Охватившая меня депрессия не принадлежала к маническому типу — тому, признаками которого является ночная эйфория, — хотя скорее всего болезнь проявилась бы именно так, если б пришла ко мне в молодости. Но мне было шестьдесят, когда она нанесла свой первый мощный удар, сразу же сбивший меня с ног. Я никогда не узнаю, что «вызвало» мою депрессию, как никто никогда не узнает причин своего заболевания, — настолько сложно переплетаются здесь в качестве факторов отклонения в области химии, поведения и генетики. Коротко говоря, задействовано множество составляющих — вероятно, три или четыре, вполне возможно, что больше, в непостижимой компоновке. Вот почему распространенное мнение о том, что существует один-единственный точный ответ — или, как вариант, совокупность ответов — на вопрос о том, почему человек совершил такой поступок, — это огромное заблуждение.
Неизбежный вопрос: «Почему он (или она) это сделал?» — обычно приводит к причудливым спекуляциям, по большей части тоже являющимся заблуждениями. Догадки о причинах смерти Эбби Хоффмана были высказаны сразу же: последствия перенесенной автомобильной катастрофы, провал его последней книги, тяжелая болезнь матери. В случае Рэндалла Джаррела говорили о закате карьеры, который провозгласил автор ругательной рецензии, и о тревоге, вызванной этой статьей. Примо Леви, по слухам, угнетала необходимость ухаживать за парализованной матерью — более обременительная для его души, чем то, что он пережил в Аушвице. Любой из этих факторов мог быть постоянной пыткой для каждого из троих. Подобные отягчающие обстоятельства часто играют решающую роль, и ими не следует пренебрегать. Но ведь множество людей спокойно сносит все то же самое: оскорбления, закат карьеры, неблагоприятные рецензии, болезни членов семьи. Огромное большинство тех, кто выжил в Аушвице, не сломались. Истекая кровью и сгибаясь под давлением жизненных тягот, большинство людей все-таки нетвердыми ногами продолжают свой путь, не поддаваясь депрессии. Чтобы понять, почему некоторые погружаются в водоворот этого недуга, способного утянуть на самое дно, нужно заглянуть глубже, не ограничиваться очевидными объяснениями — и все равно ничего не получится, кроме правдоподобных догадок.

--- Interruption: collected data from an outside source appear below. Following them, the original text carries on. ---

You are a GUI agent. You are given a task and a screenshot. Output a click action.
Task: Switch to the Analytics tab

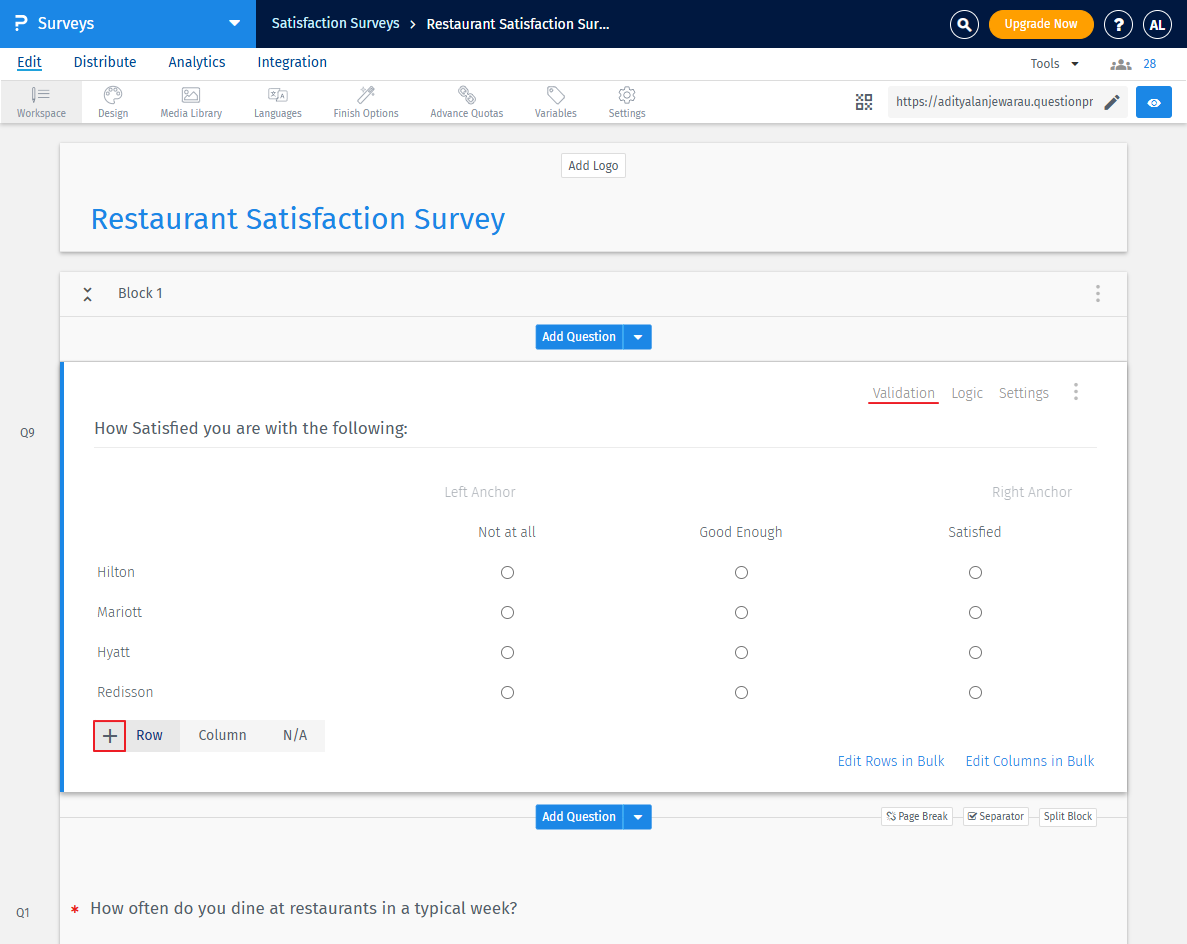click(x=196, y=62)
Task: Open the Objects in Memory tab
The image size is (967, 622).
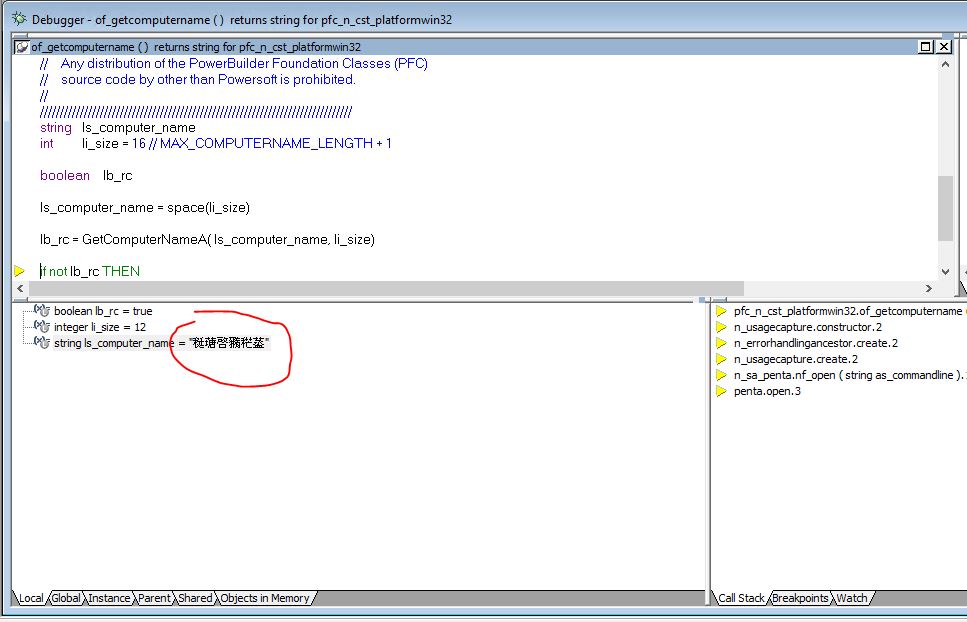Action: pos(264,598)
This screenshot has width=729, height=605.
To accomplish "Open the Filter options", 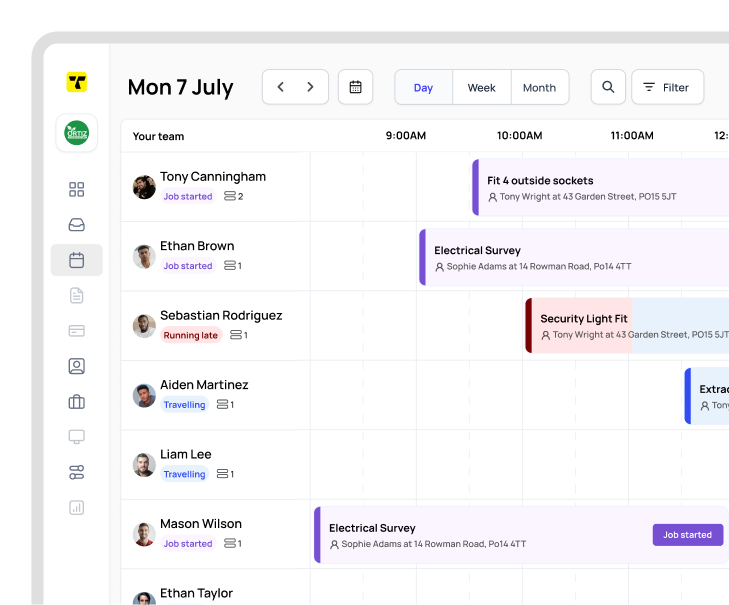I will pyautogui.click(x=667, y=87).
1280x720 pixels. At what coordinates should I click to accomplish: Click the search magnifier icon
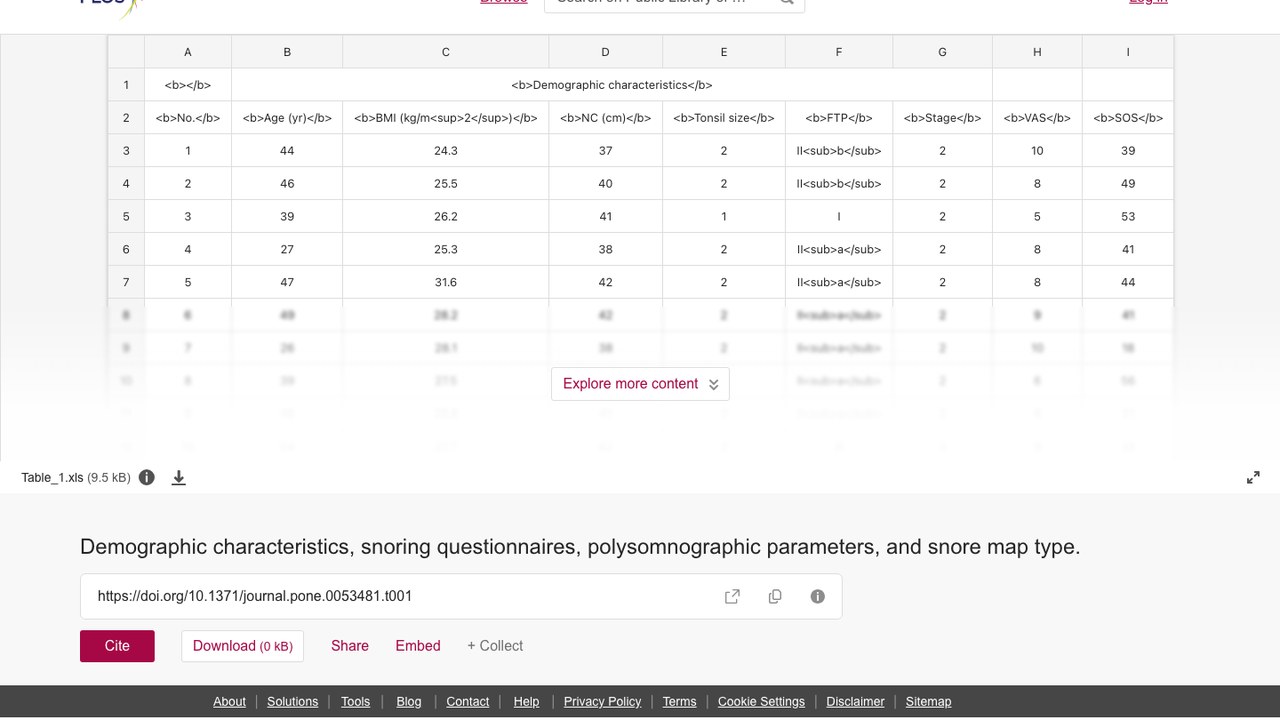pyautogui.click(x=787, y=2)
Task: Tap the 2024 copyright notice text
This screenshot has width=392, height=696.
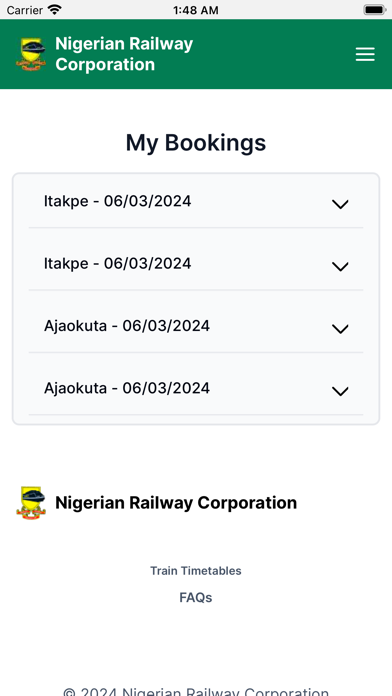Action: click(x=196, y=692)
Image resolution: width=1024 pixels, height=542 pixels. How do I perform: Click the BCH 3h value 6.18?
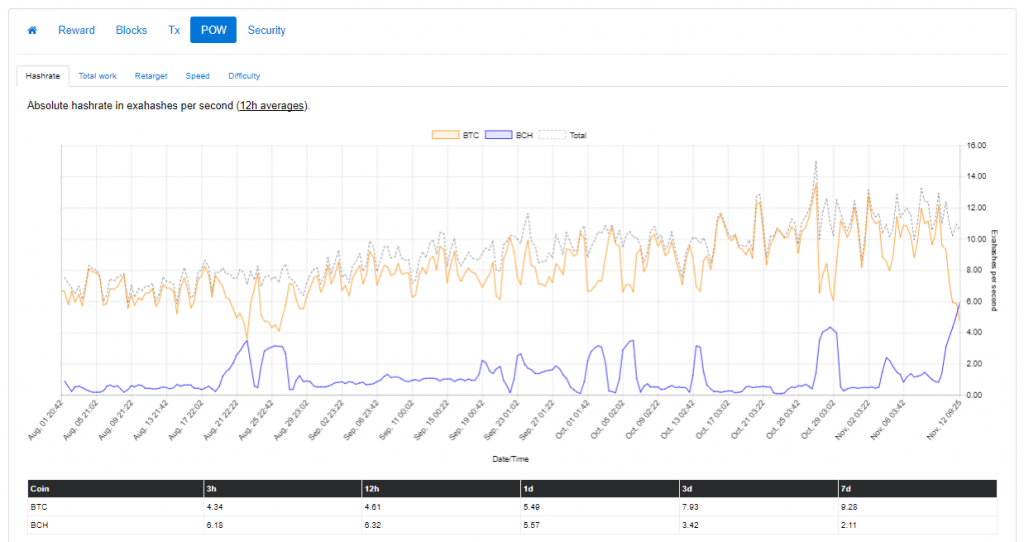pyautogui.click(x=212, y=525)
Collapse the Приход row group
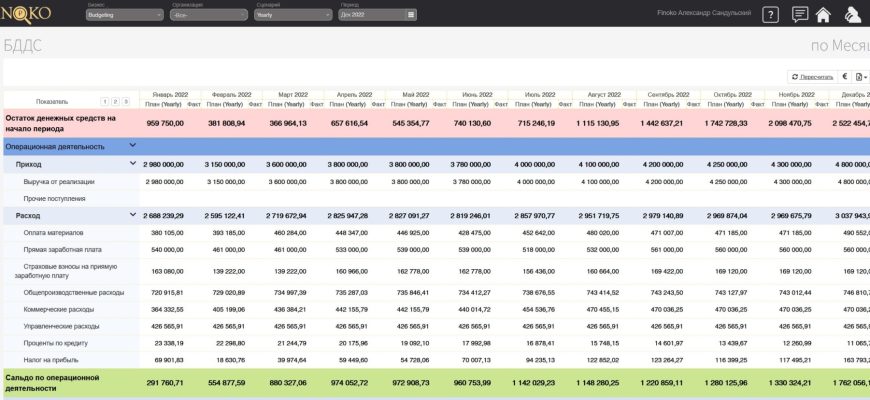This screenshot has width=870, height=400. coord(132,164)
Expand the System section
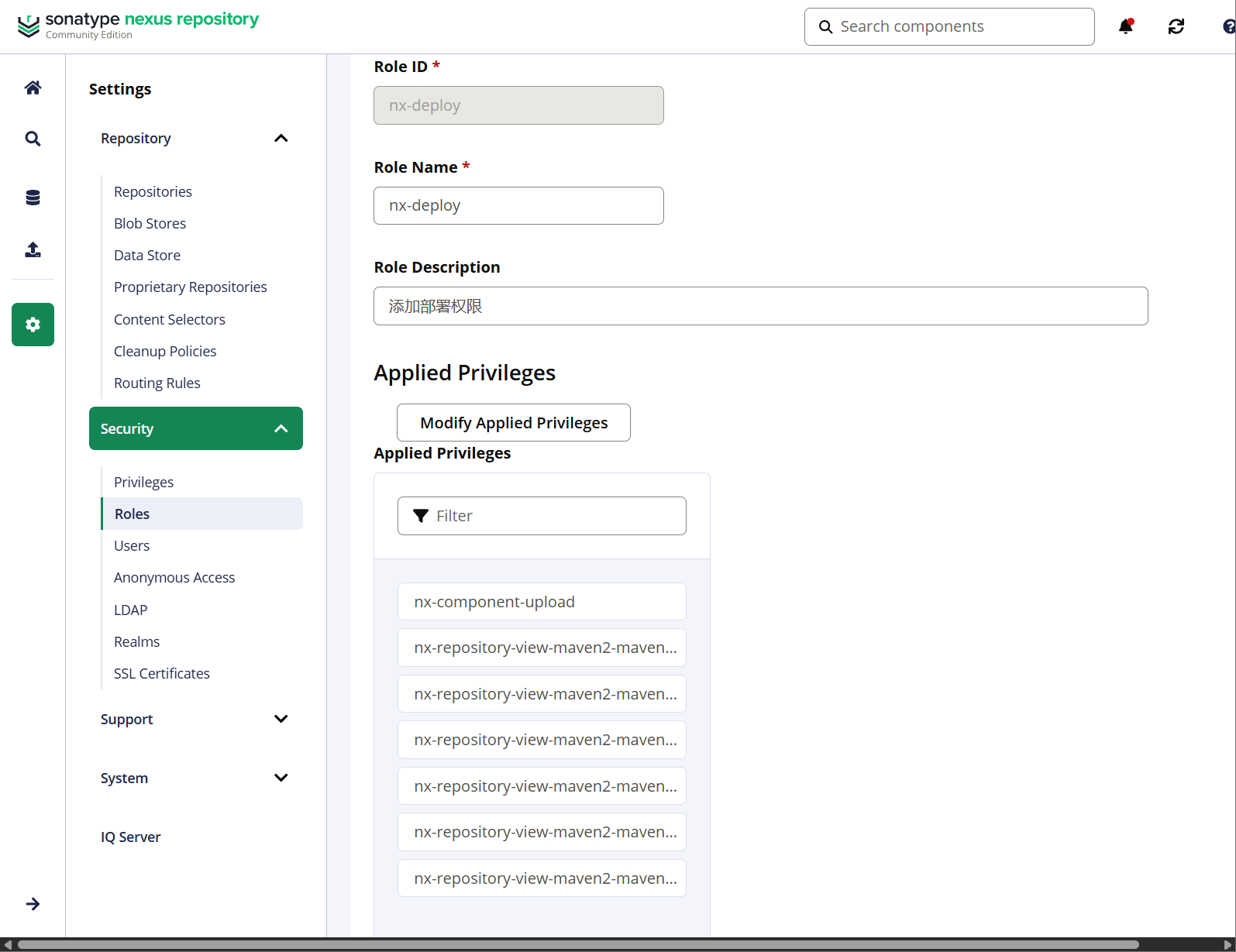1236x952 pixels. coord(281,778)
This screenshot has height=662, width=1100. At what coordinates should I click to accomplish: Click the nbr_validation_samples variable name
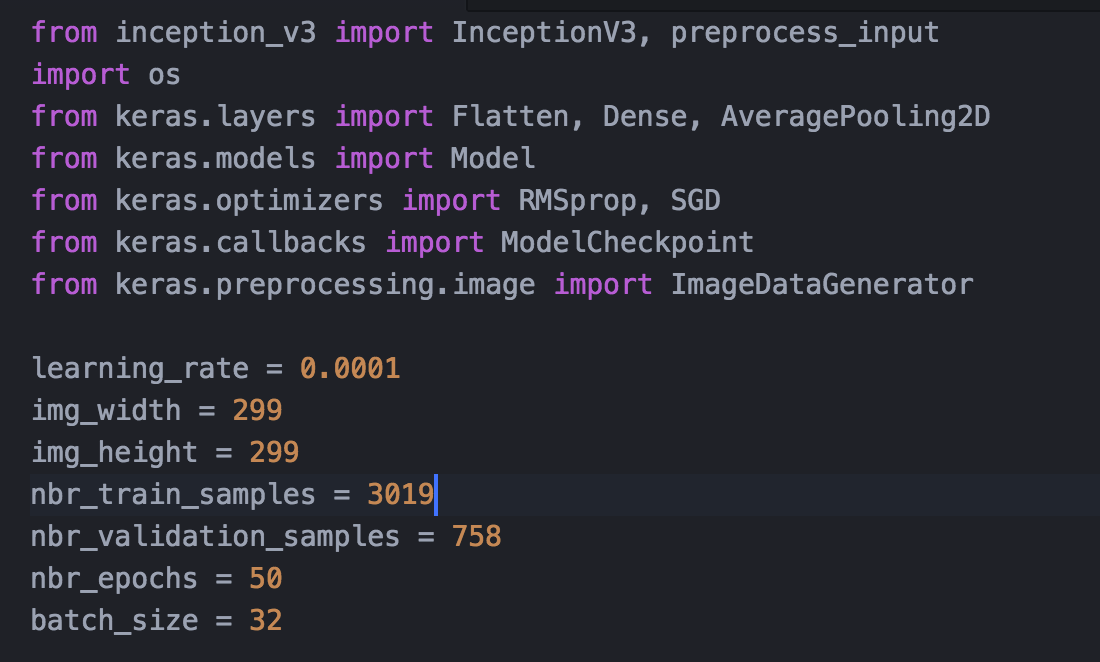coord(215,537)
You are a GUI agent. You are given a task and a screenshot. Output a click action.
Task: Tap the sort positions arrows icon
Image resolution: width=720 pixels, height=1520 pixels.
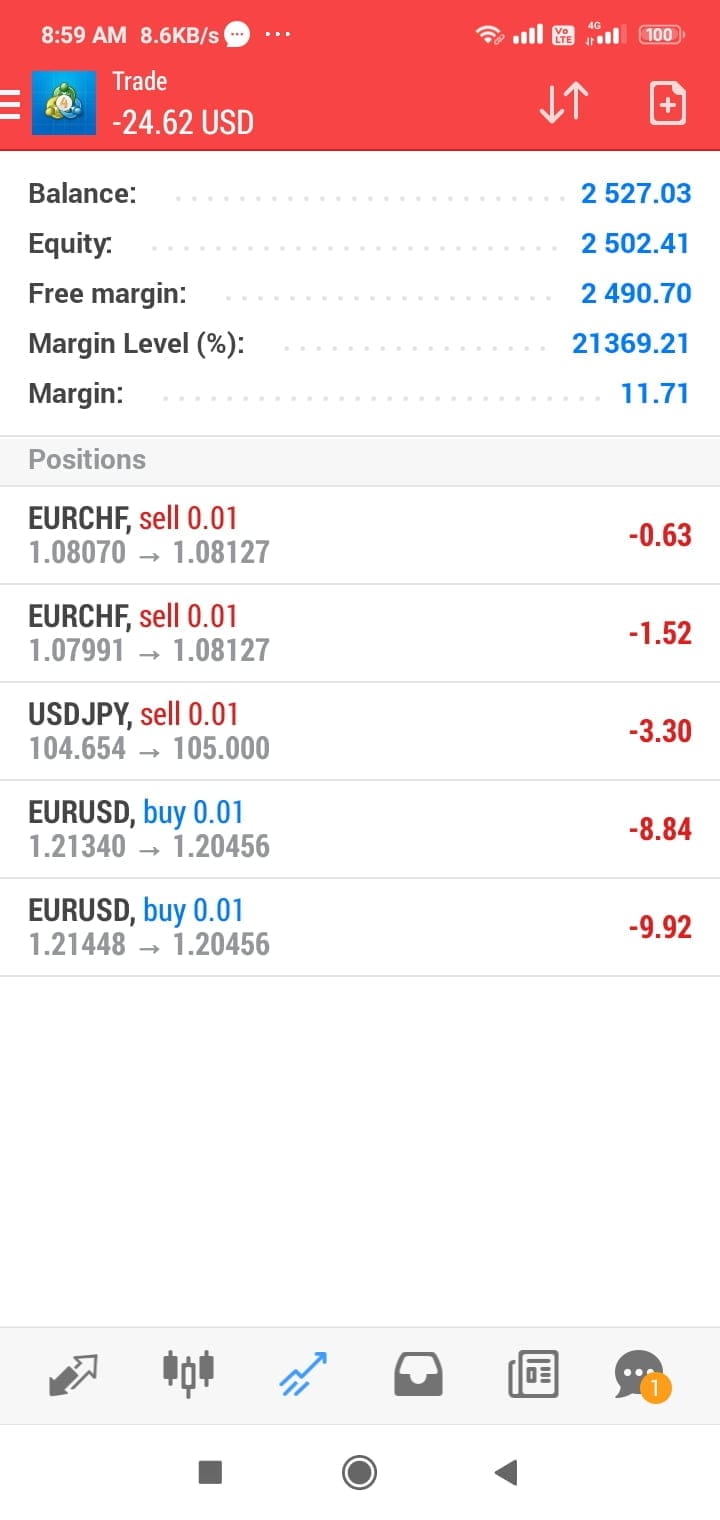(563, 104)
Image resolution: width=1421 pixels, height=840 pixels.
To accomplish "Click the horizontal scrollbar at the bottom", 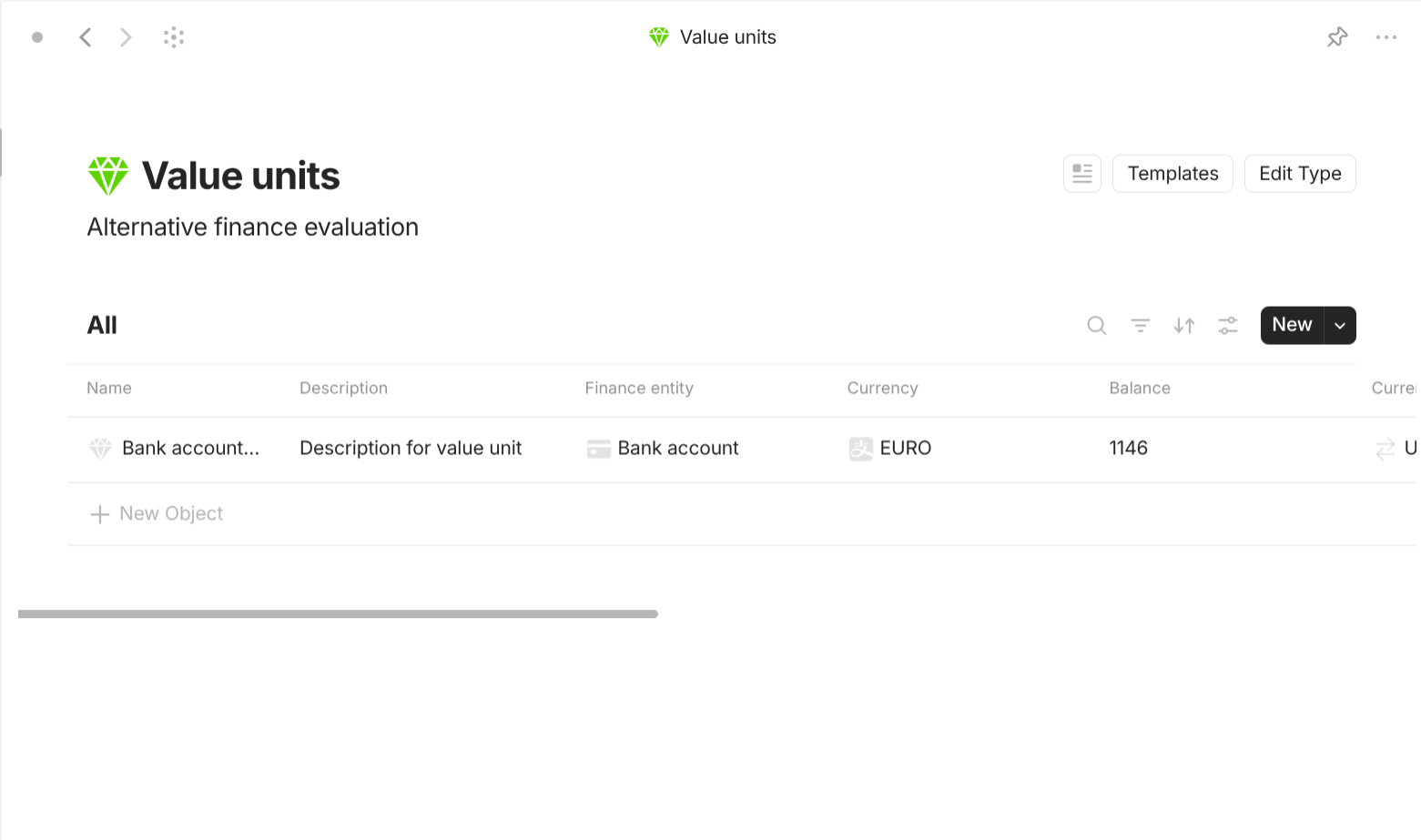I will click(337, 613).
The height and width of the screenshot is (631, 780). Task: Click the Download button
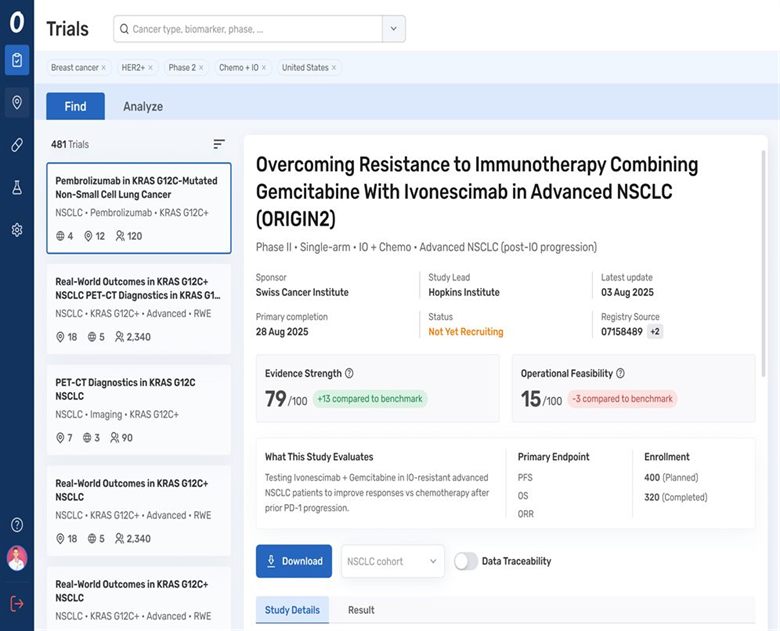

Буря, загнавшая меня в декабре в больницу, началась в июне с маленького облачка размером с бокал вина. Этим облачком был алкоголь — я злоупотреблял им на протяжении сорока лет. Подобно огромному множеству американских писателей, чье иной раз фатальное пристрастие к алкоголю столь прочно вошло в легенду, что само по себе стало предметом целого ряда исследований и книг, я использовал алкоголь в качестве волшебного снадобья, открывающего путь в мир фантазии и эйфории и усиливающего воображение. Нет смысла испытывать угрызения совести или, наоборот, оправдывать употребление мной этого вещества, приносящего покой и часто возвышающего над действительностью, которое очень сильно повлияло на мое творчество; хотя я ни разу не написал ни строчки под его непосредственным воздействием, я использовал его — часто в совокупности с музыкой — средства, вызывающего видения, доступа к которым нет у неизмененного, трезвого сознания. Алкоголь был бесценным старшим товарищем моего разума, а кроме того, другом, к чьей поддержке я ежедневно прибегал — в том числе, как я теперь вижу, — для того, чтобы утишить тревогу и зачатки ужаса, столь долго скрываемые где-то в дальних башнях рассудка.
Беда в том, что в начале того лета меня предали. Удар был нанесен внезапно, почти за одну ночь: я больше не мог пить. Как будто организм устроил протест, заодно с разумом, и вместе они сговорились отвергать ежедневную ванну для настроения, которую так долго благосклонно принимали и — кто знает? — может быть, она даже стала для них насущной необходимостью. Многие из тех, кто прежде много пил, с возрастом испытывали подобное отторжение. Подозреваю, кризис хотя бы отчасти объяснялся метаболизмом: печень взбунтовалась, как будто говоря: «Хватит, хватит!» — во всяком случае, я обнаружил, что алкоголь даже в минимальных количествах — хотя бы глоток вина — вызывает у меня тошноту, необоримые и очень неприятные головокружение и слабость, ощущение, будто я куда-то падаю, и, наконец, явное отвращение. Друг и утешитель покинул меня не постепенно и неохотно, как поступил бы истинный друг, а в одночасье — и я остался один-одинешенек, не зная, куда плыть дальше.